Nachdenkliche Töne im Impulsvortrag
Amann schlug für die Branche auch selbstkritische Töne an. Es mache sie sehr nachdenklich, wie sich das Image von Politikern oft nach ihrem Scheiden aus dem Amt entwickele. „Muss es uns Journalistinnen und Journalisten nicht zu denken geben, dass Politiker erst befreit und lässig wirken, wenn sie unfreiwillig alle Ämter los sind?“. Die Medien hätten diese Politiker zwar nie wie Feinde behandelt, sagte Amann in Anspielung auf entsprechende Vorwürfe des US-Milliardärs Elon Musk. „Aber haben wir sie immer menschlich behandelt? Oder leisten wir einen Beitrag dazu, dass Politik so ein unmenschliches Geschäft ist?“ Auch die mächtigsten, die aggressivsten Akteure, über die berichtet werde, „müssen wir menschlich behandeln“, forderte Amann.
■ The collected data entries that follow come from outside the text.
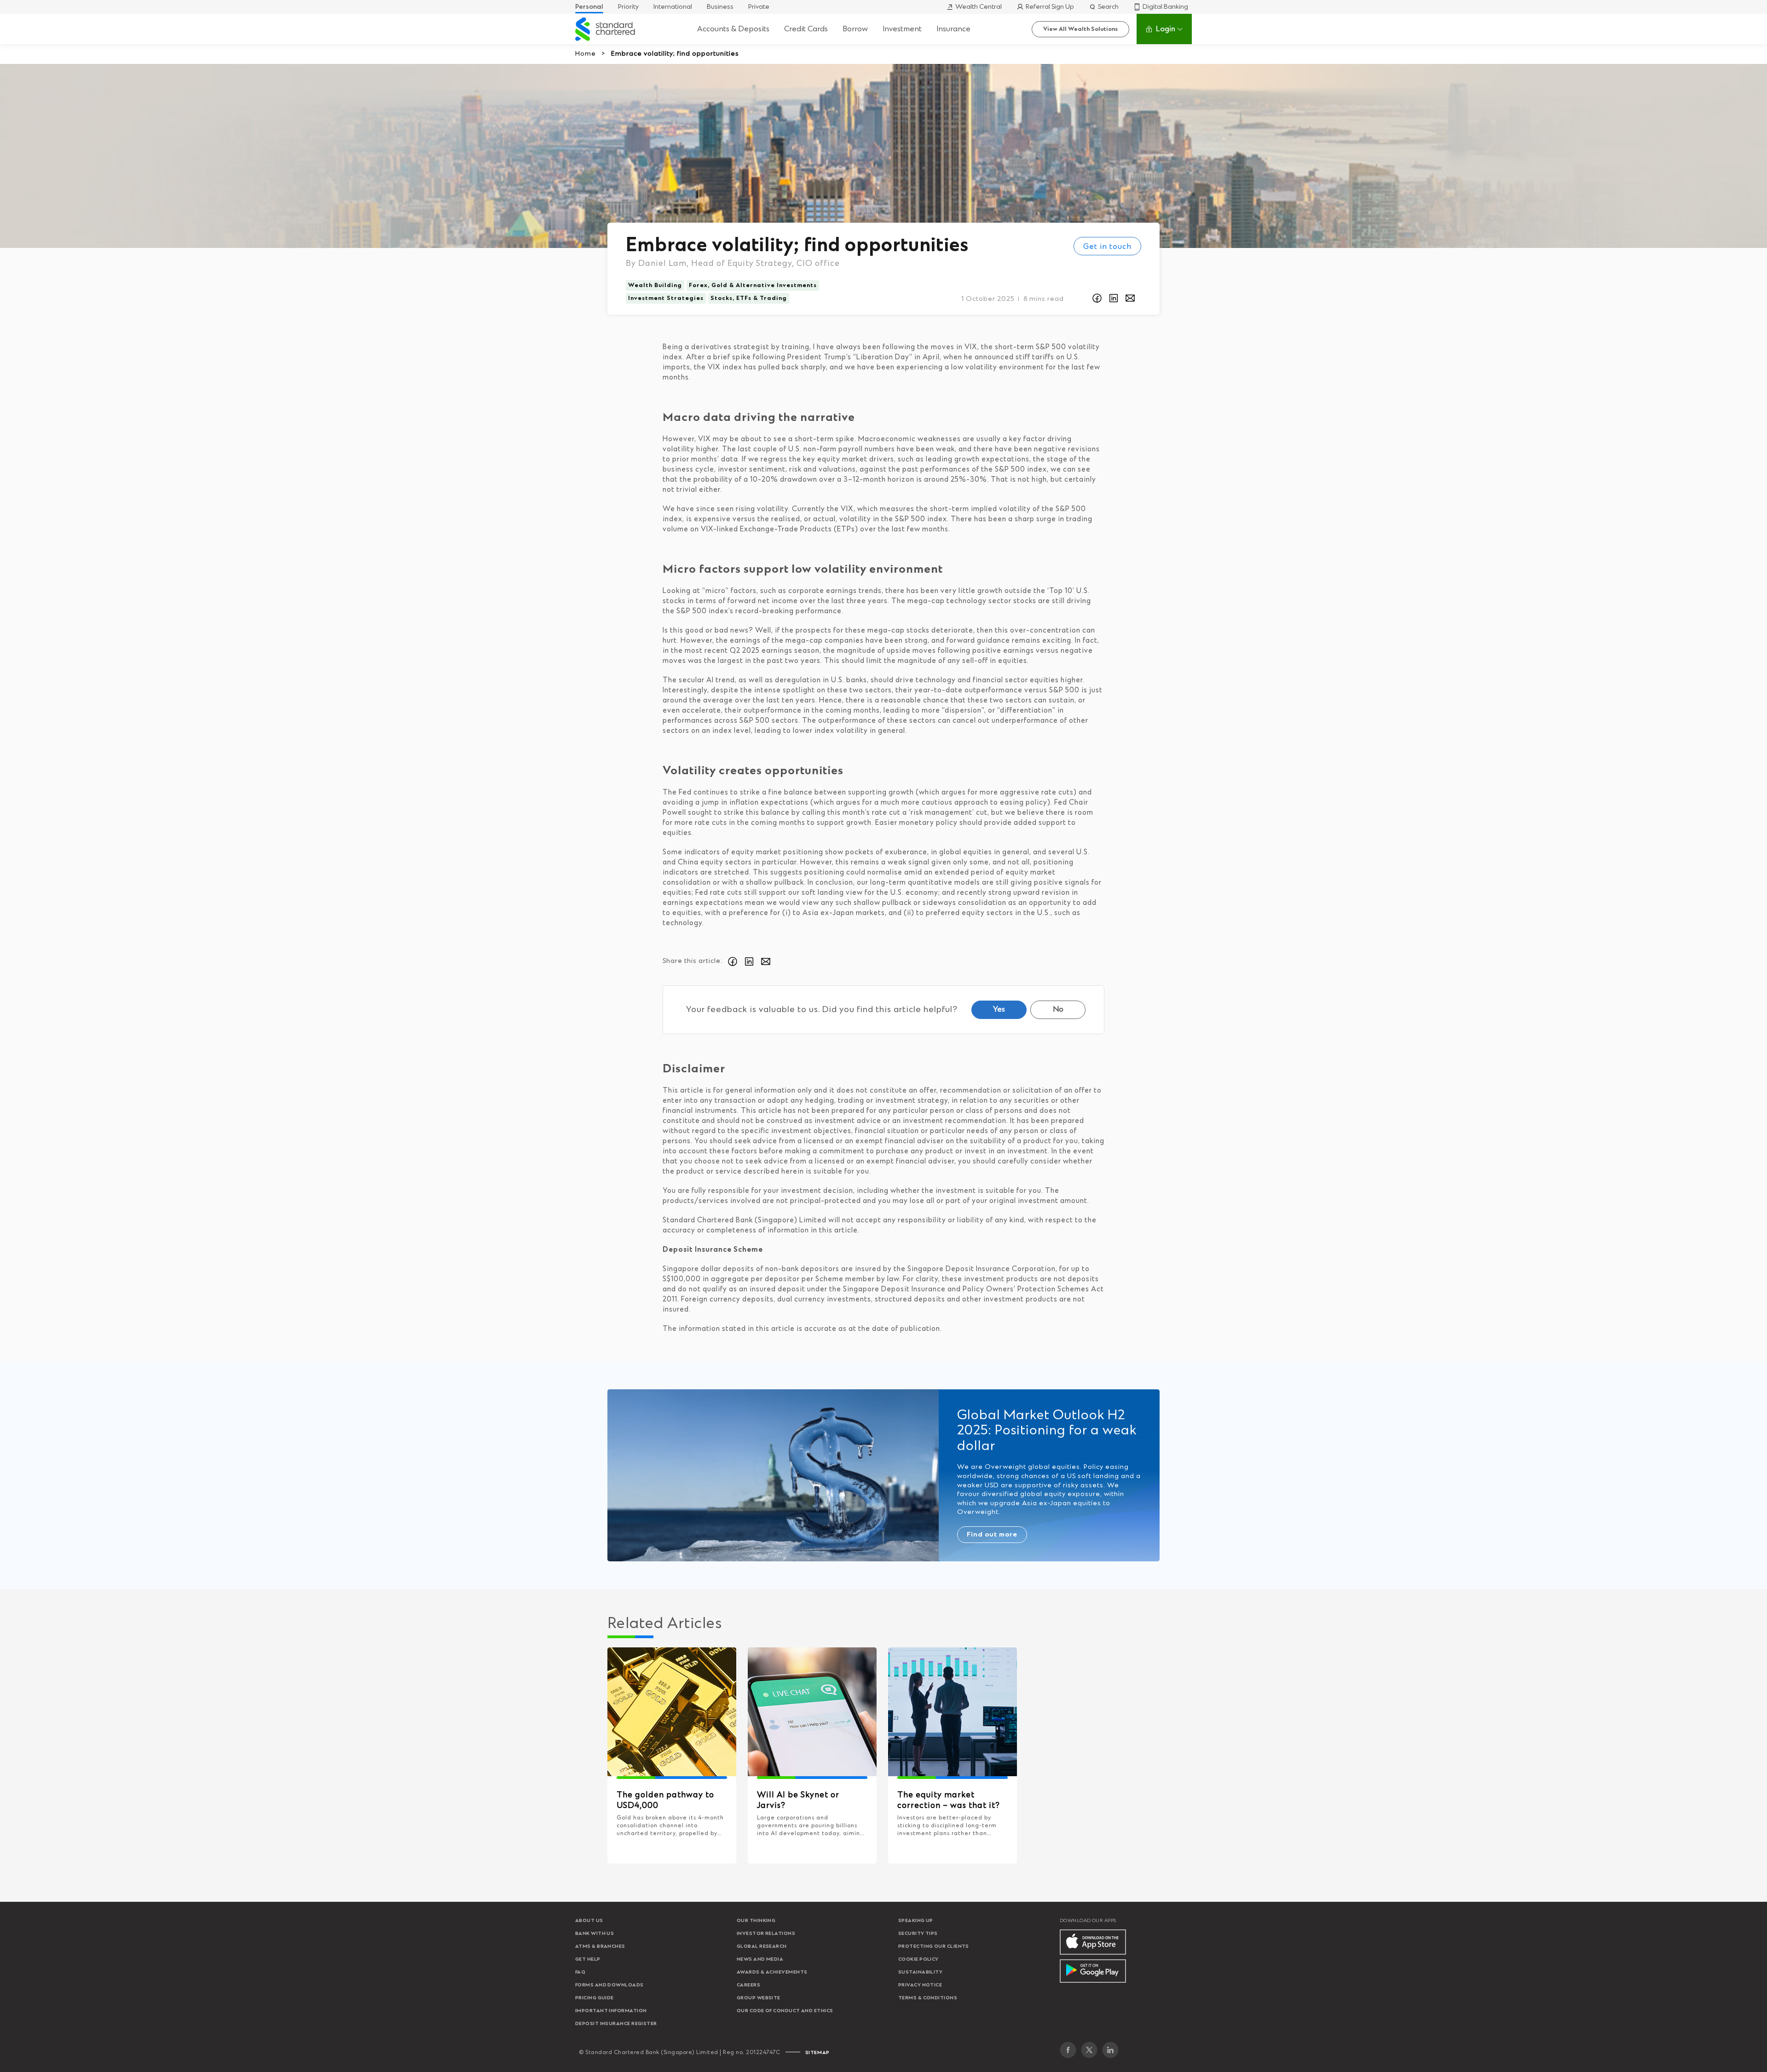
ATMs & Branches (600, 1946)
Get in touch (1107, 246)
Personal (589, 6)
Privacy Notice (920, 1985)
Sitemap (817, 2052)
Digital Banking (1165, 6)
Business (720, 6)
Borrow (855, 29)
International (672, 6)
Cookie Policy (918, 1959)
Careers (748, 1985)
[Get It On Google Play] (1093, 1971)
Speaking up (915, 1920)
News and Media (760, 1959)
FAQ (580, 1972)
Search (1108, 6)
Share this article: (692, 961)
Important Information (611, 2011)
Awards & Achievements (772, 1972)
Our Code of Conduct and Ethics (785, 2011)
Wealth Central (978, 6)
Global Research (762, 1946)
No (1058, 1009)
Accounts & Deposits (733, 29)
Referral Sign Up (1050, 6)
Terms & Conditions (927, 1998)
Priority (628, 6)
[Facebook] (1068, 2050)
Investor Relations (766, 1933)
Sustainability (920, 1972)
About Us (589, 1920)
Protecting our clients (933, 1946)
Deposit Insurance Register (616, 2023)
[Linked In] (1110, 2050)
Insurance (953, 29)
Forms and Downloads (609, 1985)
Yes (999, 1009)
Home (585, 54)
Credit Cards (806, 29)
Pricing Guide (594, 1998)
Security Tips (918, 1933)
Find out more (992, 1535)
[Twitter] (1089, 2050)
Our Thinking (756, 1920)
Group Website (758, 1998)
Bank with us (594, 1933)
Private (758, 6)
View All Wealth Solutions (1080, 29)
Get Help (588, 1959)
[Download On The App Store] (1093, 1942)
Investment (902, 29)
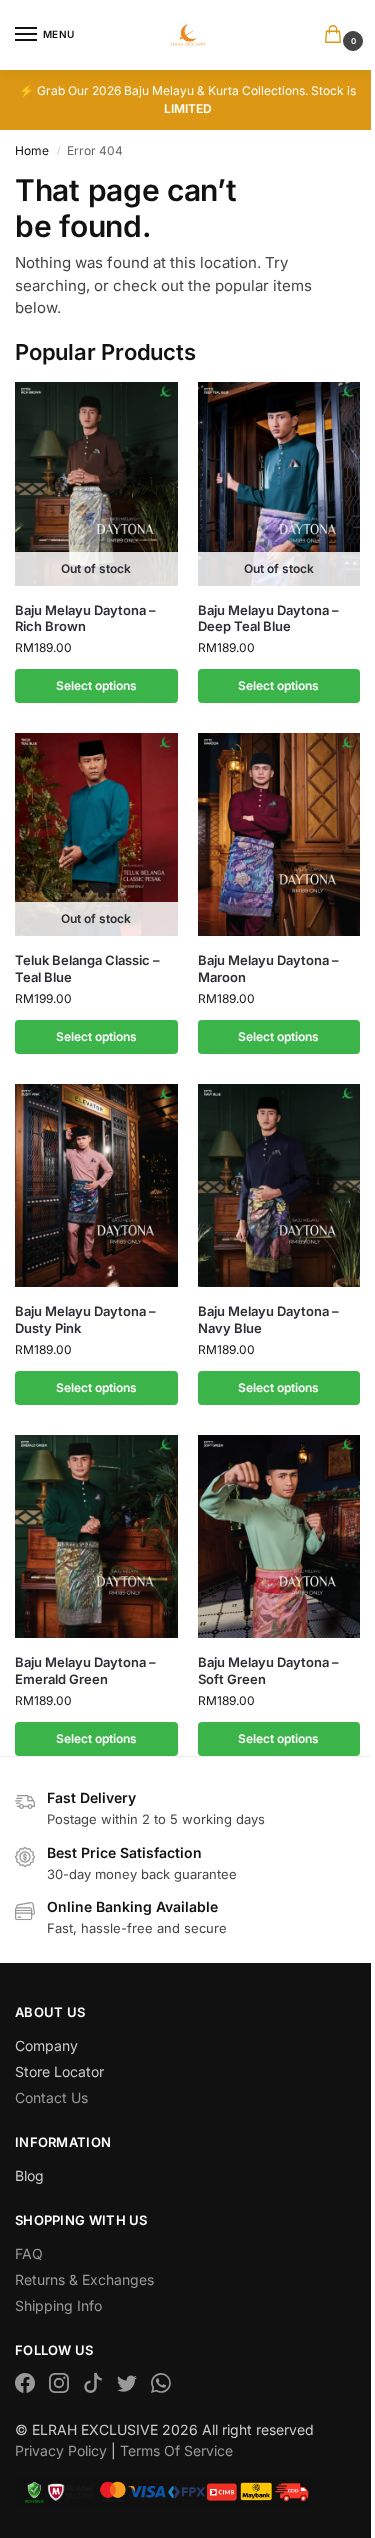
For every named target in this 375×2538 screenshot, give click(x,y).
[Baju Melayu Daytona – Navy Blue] (279, 1185)
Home (32, 150)
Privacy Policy (61, 2450)
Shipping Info (58, 2305)
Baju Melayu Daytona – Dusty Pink (85, 1319)
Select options (96, 685)
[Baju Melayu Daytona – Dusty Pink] (96, 1185)
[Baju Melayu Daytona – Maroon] (279, 834)
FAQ (29, 2253)
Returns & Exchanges (84, 2279)
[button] (337, 35)
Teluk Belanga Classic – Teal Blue (87, 968)
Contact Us (51, 2097)
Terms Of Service (176, 2450)
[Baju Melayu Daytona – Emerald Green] (96, 1536)
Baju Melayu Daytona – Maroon (268, 968)
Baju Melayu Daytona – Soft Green (268, 1670)
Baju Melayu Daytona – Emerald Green (85, 1670)
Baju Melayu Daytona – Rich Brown (85, 618)
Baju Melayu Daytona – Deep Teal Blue (268, 618)
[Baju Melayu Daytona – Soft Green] (279, 1536)
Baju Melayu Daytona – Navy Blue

Der „Kölner Recherchepreis“ will junge Journalistinnen und Journalisten ermuntern, „in diesen ebenso schnellen wie meinungsoffensiven Zeiten die Kultur des Dicke-Bretter-Bohrens zu pflegen“. Der Preis sei aber auch zu verstehen als „ein Merkposten, eine Mahnung explizit an Lokal- und Regionalzeitungsverlage, dass wir aufwändige Recherchen so gut es irgend geht erhalten, fördern, ja womöglich sogar ausbauen“.
Mitglieder der Jury waren: Joachim Frank (Chefkorrespondent „Kölner Stadt-Anzeiger“, Vorsitzender), Annette Binninger (Chefredakteurin „Sächsische Zeitung“), Friedrich Roeingh (ehemaliger Chefredakteur „Mainzer Allgemeine“), Werner Schulte (Geschäftsführer Lingen-Verlag) und Anke Vehmeier (Leiterin des Lokaljournalistenprogramms bei der Bundeszentrale für politische Bildung).